Besides stopping EPA’s cyber-bonfire, Horner hopes a court will ultimately put all of the regulations McCarthy was responsible for — the ‘war on coal’ — on hold until McCarthy’s delated correspondence is reconstructed.
If, on the other hand, the court accepts the EPA’s argument, not only will that agency be free to conduct its business in willful violation of the Federal Records Act and, by extension, the Freedom of Information Act (since there will never be any responsive documents), but so will every other agency. Including the IRS, which obviously already has a head start.

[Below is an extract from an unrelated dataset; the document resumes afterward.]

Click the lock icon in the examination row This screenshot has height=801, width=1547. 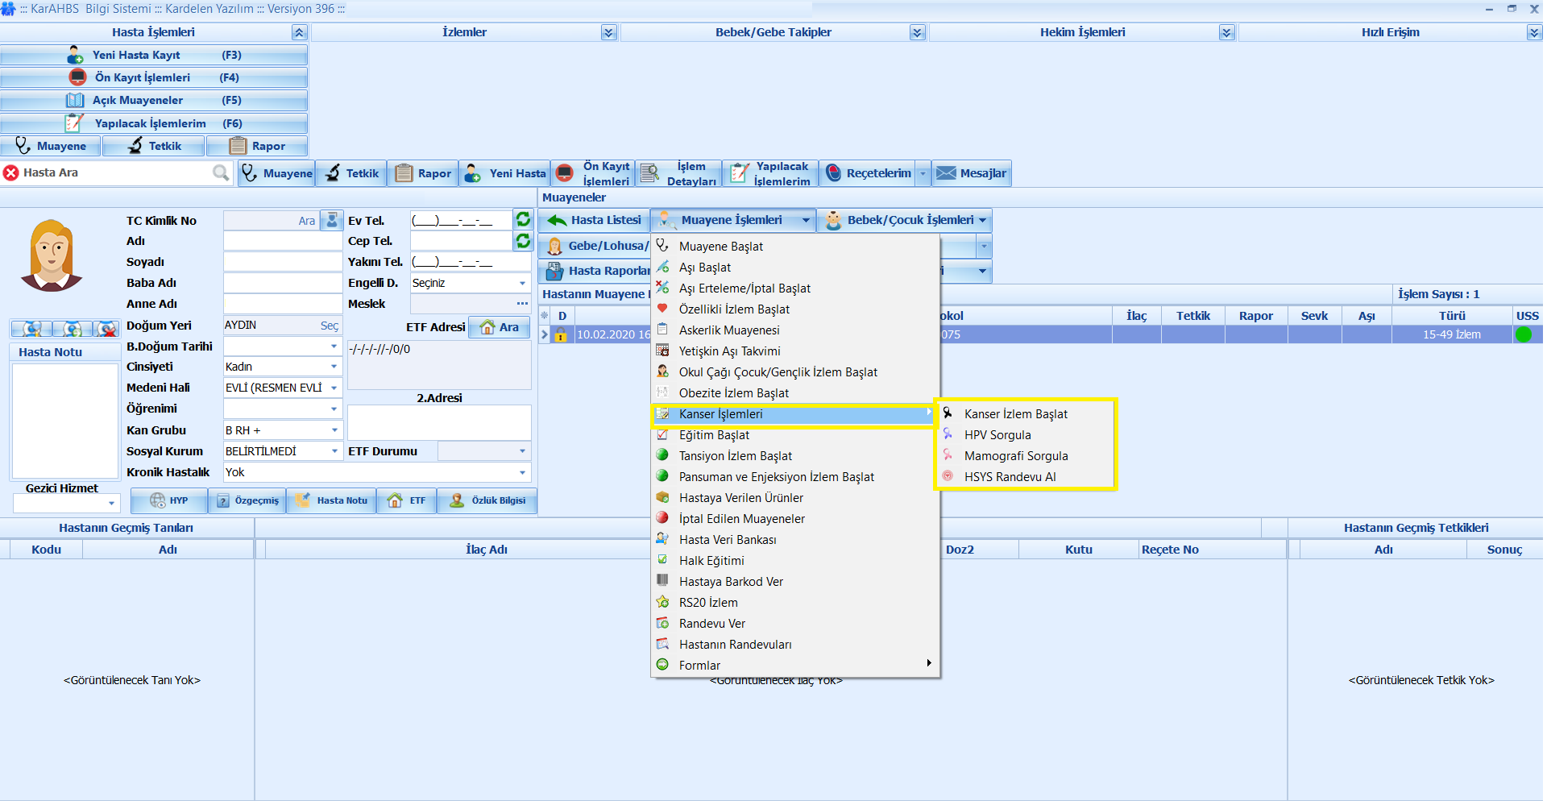point(561,335)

So CEI v. EPA is really the test case for whether illegal behavior like Lois Lerner’s and Gina McCarthy’s will be given the implicit sanction of federal courts, an effective death blow for accountability and transparency across the federal bureaucracy.
The wrong outcome would allow liberal activists in the government to conduct their official business in the dark. Congress would then have to step in and enact a law reaffirming that this is intolerable. What Lerner has already reminded us is that the creation and archiving of all public records should be automatic, permanent, and not subject to unilateral destruction by public officials.
“The Federal Records Act and the Freedom of Information Act,” Horner says, “operate on an honor system, contingent upon the honor of those covered by them. So you see the problem.”
As the dishonorable Lois Lerner might say: “Perfect.”